Claudio Bohórquez has established himself as an experienced chamber musician and concert soloist. For the past 30 years and more he has been playing the cello, teaching at the famous Hanns Eisler conservatoire in Berlin and travelling the world from the USA to Japan and from Argentina to Russia.
Now the moment has come for him to attend to his discography. “The time is right,” as he says. He learnt early on, from colleagues he trusted and admired, how important it was to take one’s time. No snap decisions – musical ideas needed to mature, interpretations had to be based on personal experience, and self-awareness was essential.
He begins where he first started out. The Sonatas for piano and cello opp. 38 & 99 by Johannes Brahms loom large in the life of each and every cellist. Like others before and since, he tackled these works at an early age. In the Hungarian pianist Péter Nagy, he has found the perfect musical partner.
Brahms was especially fond of the cello: we know that from the countless themes, leading lines and heartfelt melodies that the composer entrusted to the instrument. In his youth, he had “played the fiddle a bit, but my instrument was the cello,” as Brahms told the Viennese music critic Herberger.
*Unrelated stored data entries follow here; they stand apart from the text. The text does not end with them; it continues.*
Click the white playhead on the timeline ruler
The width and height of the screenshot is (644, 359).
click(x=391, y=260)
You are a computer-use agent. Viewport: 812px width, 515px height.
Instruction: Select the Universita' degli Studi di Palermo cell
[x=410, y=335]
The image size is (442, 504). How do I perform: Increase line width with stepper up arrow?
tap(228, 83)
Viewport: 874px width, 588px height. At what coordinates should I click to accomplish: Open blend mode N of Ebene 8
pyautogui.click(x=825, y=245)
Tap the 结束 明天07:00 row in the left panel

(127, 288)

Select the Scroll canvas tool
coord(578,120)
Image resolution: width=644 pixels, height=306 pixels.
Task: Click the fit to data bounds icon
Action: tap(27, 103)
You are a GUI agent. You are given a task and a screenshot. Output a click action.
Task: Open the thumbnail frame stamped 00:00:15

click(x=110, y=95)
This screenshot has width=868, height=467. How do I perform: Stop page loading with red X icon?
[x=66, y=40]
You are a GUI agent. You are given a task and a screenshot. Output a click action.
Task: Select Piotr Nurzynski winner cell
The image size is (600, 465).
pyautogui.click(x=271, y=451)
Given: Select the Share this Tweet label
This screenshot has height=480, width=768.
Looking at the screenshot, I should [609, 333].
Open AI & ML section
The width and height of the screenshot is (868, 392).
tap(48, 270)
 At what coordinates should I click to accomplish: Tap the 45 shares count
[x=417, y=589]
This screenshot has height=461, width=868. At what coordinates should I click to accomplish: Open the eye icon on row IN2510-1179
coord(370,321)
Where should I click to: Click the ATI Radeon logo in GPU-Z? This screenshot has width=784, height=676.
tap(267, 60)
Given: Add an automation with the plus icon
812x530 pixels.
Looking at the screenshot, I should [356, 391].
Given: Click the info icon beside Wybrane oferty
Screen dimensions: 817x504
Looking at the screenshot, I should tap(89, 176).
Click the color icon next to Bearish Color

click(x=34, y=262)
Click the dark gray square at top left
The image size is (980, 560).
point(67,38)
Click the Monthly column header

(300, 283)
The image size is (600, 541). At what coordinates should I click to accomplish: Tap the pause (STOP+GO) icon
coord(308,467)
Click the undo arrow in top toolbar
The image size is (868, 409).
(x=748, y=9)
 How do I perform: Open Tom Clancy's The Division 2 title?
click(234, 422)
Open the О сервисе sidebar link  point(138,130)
The Hungarian Dances, serving as a foil – almost as an encore – to the two sonatas, were written at a time when Hungarian refugees were settling in Brahms’s native city of Hamburg. The demand from the aspiring middle classes for sophisticated but playable music, suitable for domestic performance, was one of the secrets of success for the Hungarian Dances. The arrangement by Alfredo Piatti is the currently preferred version for piano and cello.
The musical starting signal has rung out. Claudio Bohórquez is not stopping at Brahms, he has much more to give us. It sounds good!